** Start of TEXT **

Also many racist things that would be totally unacceptable in Sweden are
common in USA so it is not like we are more tolerant or racist than you are
over there, we just focus on different things. For example in Sweden it is
unacceptable to group people together like "African American", expressions
like that are there to alienate groups. Instead we think it is enough to call
everyone "Swedish", it is unthinkable that a politician would start calling
immigrants "Afro Swedish". Or at least it was seems like we have gotten more
influenced by USA now. But another thing: In Sweden it is seen as very racist
to ask about race, gather data about race etc, while in USA that is mandatory.
A politician suggesting adding such measures would get called a Nazi and
thrown out immediately.

About the other things, pewdiepie has produced around 600 hours of original
video content with edgy humor on his own, each clip getting millions of views.
Edgy humor tends to skirt on whats acceptable and he is bound to make mistakes
sometimes, especially with the cultural differences between Sweden and USA. I
think it is stranger that they haven't found more dirt on him on than they
did.

** End of TEXT **
** Start of COLLECTED DATA **

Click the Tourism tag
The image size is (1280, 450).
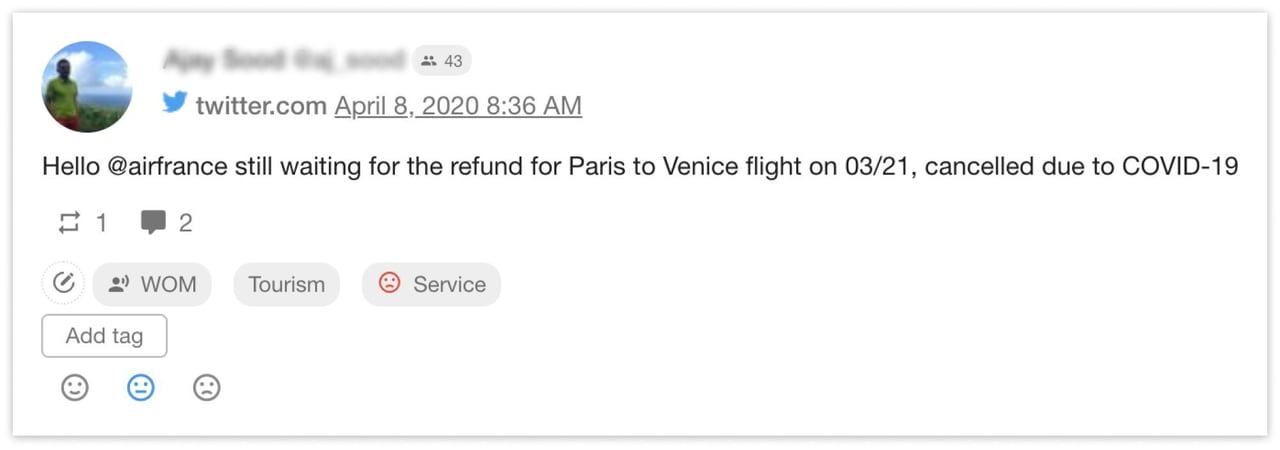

** End of COLLECTED DATA **

SHORT TASK
In the forum comment above, roughly how many hours of original video content is pewdiepie said to have produced?

THE SOLUTION
Around 600 hours.